Fig. 1 (a) TEM images of Cu@Au NPs and (b) Cu@Au/Pt (inset is picture of rambutan) (c) EDS of Cu@Au/Pt.

3.2 The peroxidase-and oxidase-like activity of the Cu@Au/Pt nanocomposite

To demonstrate the peroxidase- and oxidase-like activity of the nanocomposite, the catalytic oxidation of the chromogenic substrate TMB in the presence and absence of H₂O₂ was tested. Fig. 2 shows the photographs and absorption spectra of the TMB solutions with different additions. As one can see, in the presence of H₂O₂, Cu@Au + TMB and Cu@Au/Pt + TMB system exhibited blue color, with deeper color in the Cu@Au/Pt + TMB system. Accordingly, a higher absorbance at 652 nm appeared in the Cu@Au/Pt + TMB + H₂O₂ system. Absorbance at 652 nm is a characteristic for oxidation of TMB. These results together indicate that Cu@Au/Pt can catalyze the oxidation of TMB in the presence of H₂O₂ and Cu@Au/Pt exhibits better peroxidase-like activity than Cu@Au. On the other hand, colorless of Cu@Au + TMB and lighter blue of Cu@Au/Pt + TMB demonstrate the better oxidase-like activity of Cu@Au/Pt. Such excellent performance of Cu@Au/Pt may be attributed to the small thorns of rambutan-like structure, which presents a large surface area. On the other hand, ion migration may be another reason responsible for the high catalytic ability.⁴⁰ ABTs are another chromogenic substrate. Experiments with ABTs as the substrate also exhibited peroxidase and oxidase-like activity for Cu@Au/Pt (Fig. S2†). Interestingly, the oxidase-like activity is stronger than peroxidase-like activity for Cu@Au/Pt. Zeta potential of the Cu@Au/Pt solution was measured to be −21.5 mV, indicating the negatively property of the solution. TMB has two amine groups, may show higher affinity towards negatively charged nanoparticles. In comparison, ABTs carries two sulfonic acid groups, likely yielding weaker affinity towards negatively charged nanoparticles.

Fig. 2 Photo images and absorption spectra of (a) Cu@Au + TMB + H₂O₂ (b) Cu@Au/Pt + TMB + H₂O₂ (c) Cu@Au + TMB (d) Cu@Au/Pt + TMB (TMB: 5 mM, H₂O₂: 20 mM).

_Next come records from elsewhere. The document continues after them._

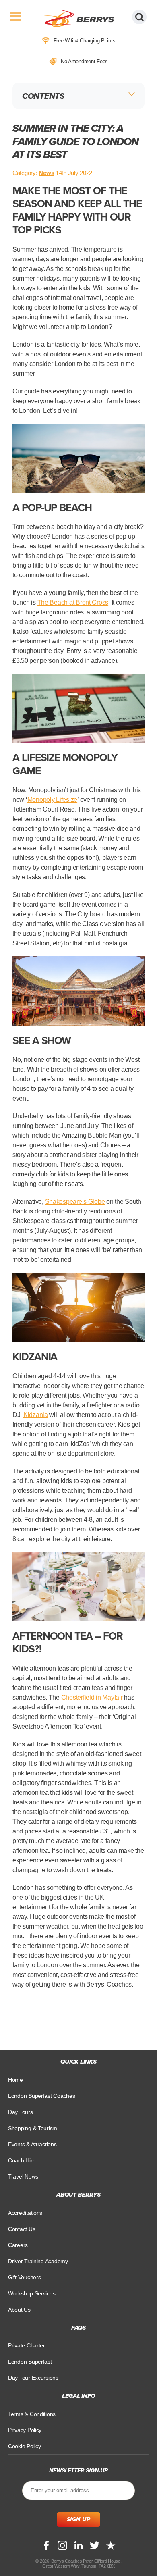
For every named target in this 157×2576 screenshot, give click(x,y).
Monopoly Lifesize (52, 799)
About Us (19, 2309)
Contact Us (21, 2228)
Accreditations (25, 2212)
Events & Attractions (32, 2144)
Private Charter (26, 2345)
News (46, 172)
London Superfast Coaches (41, 2096)
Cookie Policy (24, 2446)
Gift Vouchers (24, 2277)
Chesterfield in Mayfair (92, 1697)
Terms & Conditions (32, 2414)
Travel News (23, 2176)
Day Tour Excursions (33, 2377)
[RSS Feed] (111, 2545)
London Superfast (30, 2361)
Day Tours (20, 2112)
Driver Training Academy (38, 2261)
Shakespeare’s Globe (75, 1201)
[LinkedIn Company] (78, 2545)
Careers (18, 2244)
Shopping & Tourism (32, 2128)
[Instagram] (62, 2545)
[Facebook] (46, 2545)
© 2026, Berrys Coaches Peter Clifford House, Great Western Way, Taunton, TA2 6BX (78, 2563)
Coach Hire (21, 2160)
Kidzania (35, 1414)
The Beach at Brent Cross (73, 602)
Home (15, 2080)
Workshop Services (31, 2293)
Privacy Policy (24, 2430)
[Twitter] (95, 2545)
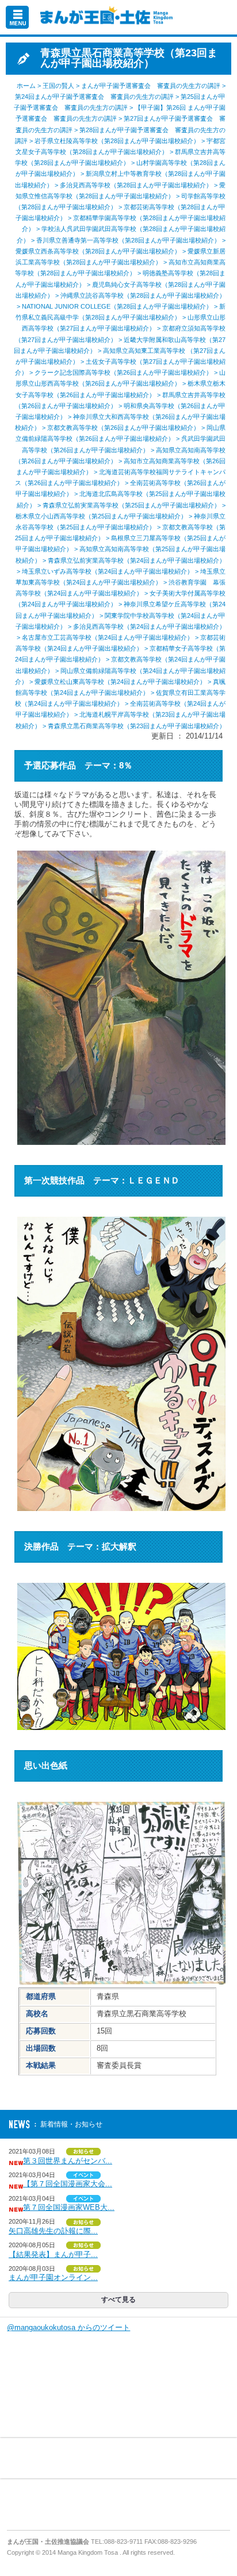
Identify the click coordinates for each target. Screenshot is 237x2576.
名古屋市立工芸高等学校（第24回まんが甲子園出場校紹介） (107, 637)
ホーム (26, 85)
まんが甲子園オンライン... (53, 2277)
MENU (17, 17)
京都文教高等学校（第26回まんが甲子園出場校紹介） (123, 427)
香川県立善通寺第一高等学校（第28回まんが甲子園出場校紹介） (128, 240)
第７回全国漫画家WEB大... (68, 2207)
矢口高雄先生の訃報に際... (53, 2231)
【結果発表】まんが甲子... (53, 2254)
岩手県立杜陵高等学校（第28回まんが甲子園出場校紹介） (117, 140)
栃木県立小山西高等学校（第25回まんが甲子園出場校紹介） (101, 516)
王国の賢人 (58, 85)
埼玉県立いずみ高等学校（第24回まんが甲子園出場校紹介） (107, 571)
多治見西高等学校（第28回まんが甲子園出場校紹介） (136, 185)
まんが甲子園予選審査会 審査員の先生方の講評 (150, 85)
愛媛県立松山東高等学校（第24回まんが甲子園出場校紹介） (120, 681)
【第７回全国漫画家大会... (67, 2183)
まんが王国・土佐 (104, 17)
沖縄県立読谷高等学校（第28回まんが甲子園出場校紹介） (142, 295)
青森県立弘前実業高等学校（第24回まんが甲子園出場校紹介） (136, 560)
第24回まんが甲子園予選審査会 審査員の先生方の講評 (94, 96)
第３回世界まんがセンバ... (67, 2160)
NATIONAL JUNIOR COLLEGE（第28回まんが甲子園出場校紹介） (117, 306)
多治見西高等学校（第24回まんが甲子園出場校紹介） (149, 626)
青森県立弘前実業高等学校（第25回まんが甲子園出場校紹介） (131, 505)
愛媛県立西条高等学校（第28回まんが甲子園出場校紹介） (98, 251)
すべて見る (118, 2299)
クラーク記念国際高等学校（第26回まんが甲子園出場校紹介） (123, 372)
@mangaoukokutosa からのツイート (68, 2327)
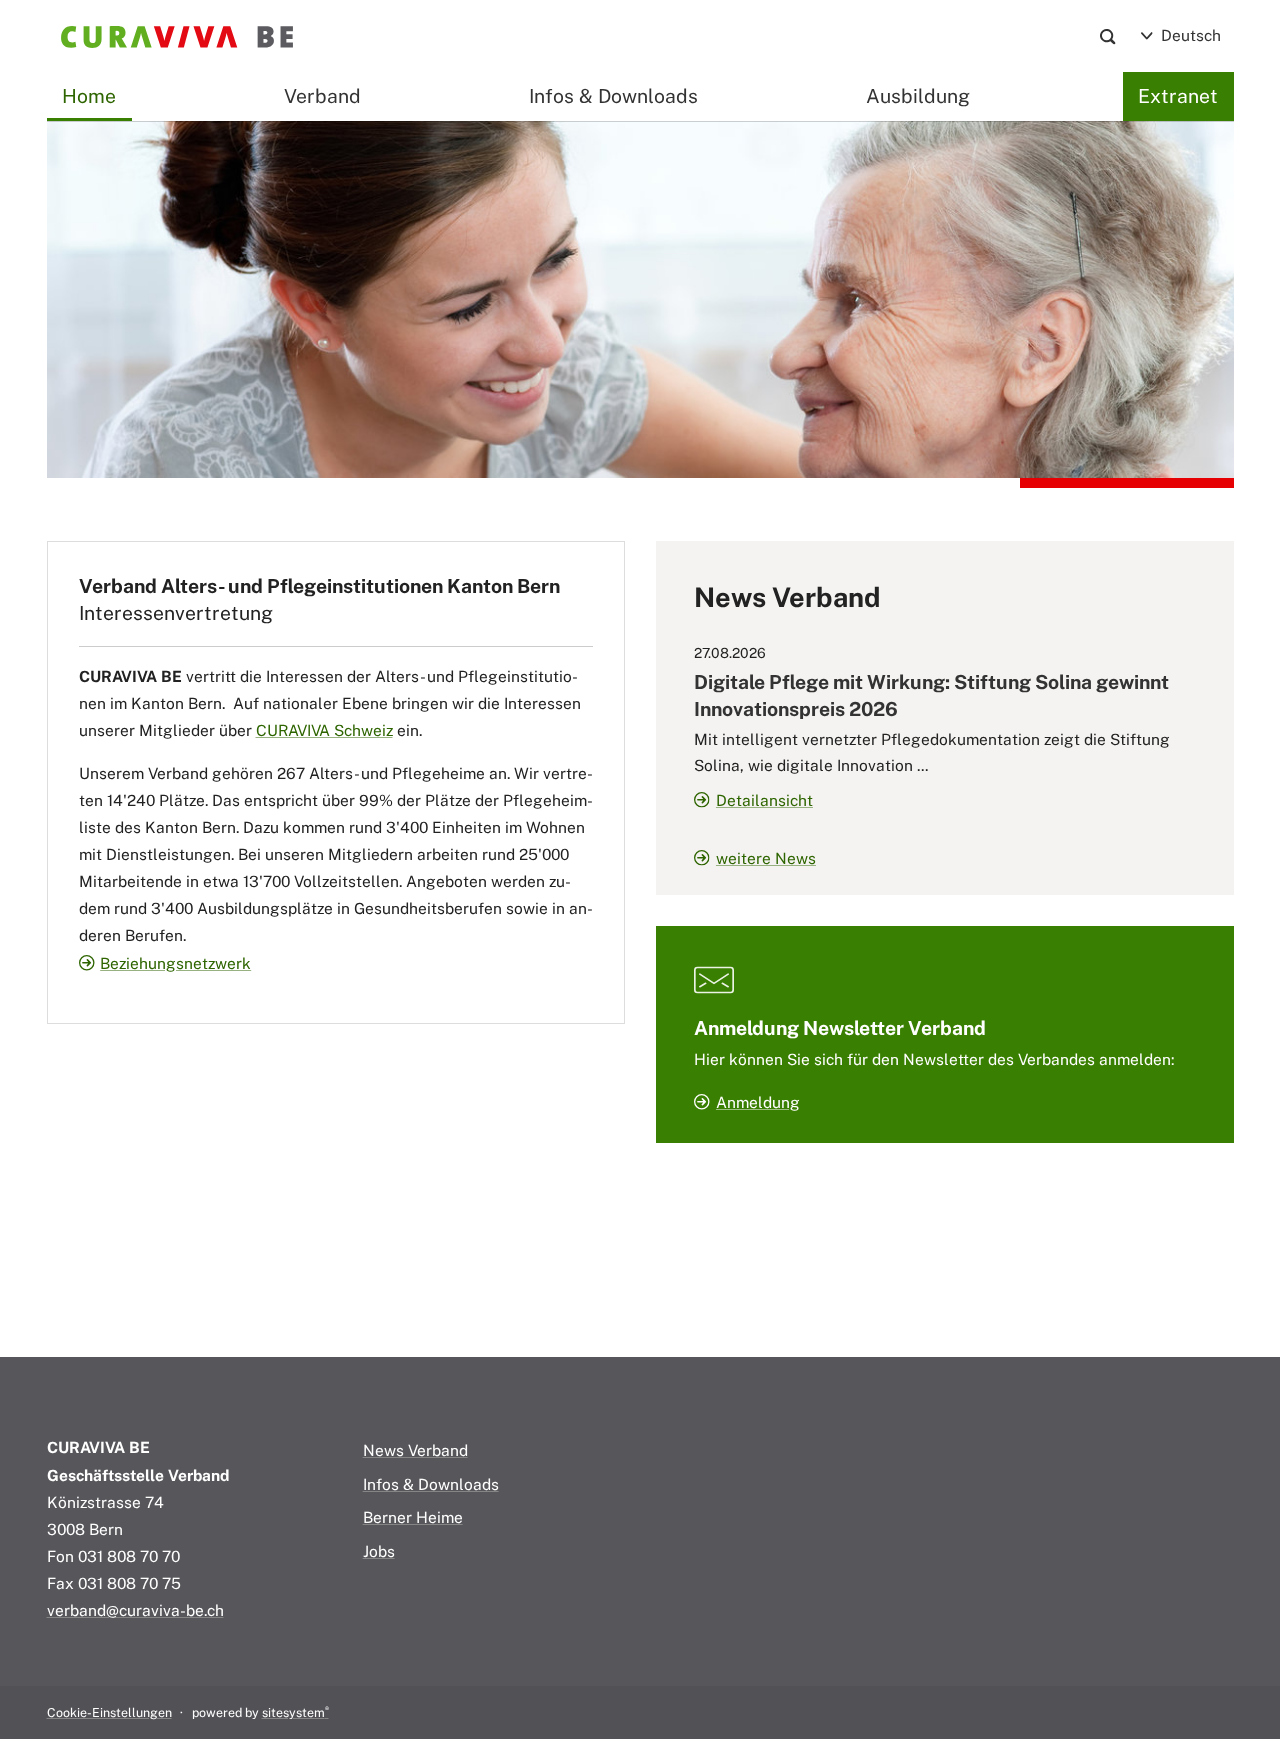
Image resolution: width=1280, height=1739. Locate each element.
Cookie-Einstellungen (109, 1712)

3.3 Kinetics of the reaction

To investigate the catalytic activity of Cu@Au/Pt, the steady-state kinetic parameters were determined by altering the concentration of TMB and H₂O₂. Typical Michaelis–Menten curves were obtained for both H₂O₂ (Fig. 3a) and TMB (Fig. 3c). Kinetic parameters (K_m and V_m) were calculated from the Lineweaver–Burk double reciprocal plot (Fig. 3b and d) and compared with that of reported nanozymes (Table 1). Michaelis–Menten constant K_m, is an indicator of enzyme (or artificial enzyme) affinity towards its substrate, and a lower K_m indicates higher affinity between the enzyme and substrate.¹² Steady-state kinetic of R-Cu@Ag/Pt were also investigated and it follows Michaelis–Menten too (Fig. S4†). The apparent K_m value for R-Cu@Au/Pt with H₂O₂ was lower than that of Au-NPFe₂O₃NC and Fe₃O₄@Pt, indicating that the R-Cu@Au/Pt have stronger affinity with H₂O₂ in comparison to the previously reported composite nanoparticles, which is in agreement with the phenomenon that a lower H₂O₂ concentration was required to achieve the maximal catalytic activity for R-Cu@Au/Pt. This may be attributed to the shape of rambutan-like structure, which provides more “active sites” on the nanocomposite surface. However, Cu@Ag/Pt has lower K_m for TMB compared to Cu@Au/Pt.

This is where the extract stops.